Coleção particular de Emanoel Araújo vai a leilão pela Bolsa de Arte

Como curador, Emanoel Araújo sempre buscou obras com relevância histórica. Em mais de seis décadas, o multiartista formou uma coleção particular que é considerada uma das maiores e mais diversas da América Latina. Antes de morrer aos 81 anos, em 7 de setembro de 2022, o fundador do Museu Afro Brasil definiu em testamento o destino de parte desse importante acervo: um leilão para distribuir os fundos a cinco irmãos e funcionários.

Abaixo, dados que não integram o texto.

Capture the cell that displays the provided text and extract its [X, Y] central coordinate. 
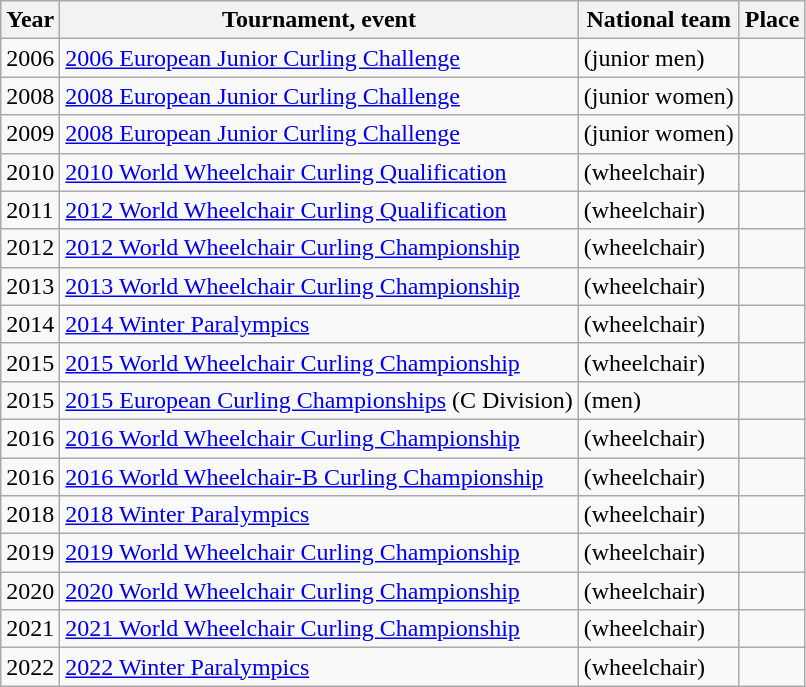
2015 World Wheelchair Curling Championship [319, 362]
2008 [30, 96]
2020 World Wheelchair Curling Championship [319, 591]
2009 [30, 134]
2013 World Wheelchair Curling Championship [319, 286]
2014 Winter Paralympics [319, 324]
2010 World Wheelchair Curling Qualification [319, 172]
2019 World Wheelchair Curling Championship [319, 553]
2013 [30, 286]
Year [30, 20]
2012 World Wheelchair Curling Championship [319, 248]
2011 [30, 210]
2022 Winter Paralympics [319, 667]
National team [658, 20]
2020 [30, 591]
2022 [30, 667]
2010 [30, 172]
2016 World Wheelchair Curling Championship [319, 438]
2021 [30, 629]
2012 World Wheelchair Curling Qualification [319, 210]
2012 [30, 248]
2021 World Wheelchair Curling Championship [319, 629]
2006 [30, 58]
2006 European Junior Curling Challenge [319, 58]
(men) [658, 400]
Tournament, event [319, 20]
Place [772, 20]
2018 Winter Paralympics [319, 515]
2019 [30, 553]
2014 [30, 324]
2018 [30, 515]
2015 European Curling Championships (C Division) [319, 400]
(junior men) [658, 58]
2016 World Wheelchair-B Curling Championship [319, 477]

Um ano após a partida de Emanoel, a Bolsa de Arte iniciará, em 6 de setembro, a exposição de cerca 1.500 peças de diversos períodos, com obras de artistas como Rubem Valentim, Xavier das Conchas e Franz Krajcberg, que serão leiloadas. Após algumas semanas de exposição, em 25 de setembro, a casa leiloeira dará início ao leilão presencial, serão quatro noites recebendo os lances dos interessados na sede da Bolsa de Arte em São Paulo. Depois, a negociação segue por mais 30 dias no site www.bolsadearte.com. Inúmeras peças terão lance livre, sem um valor mínimo estipulado, o que possibilita a participação de um público mais amplo.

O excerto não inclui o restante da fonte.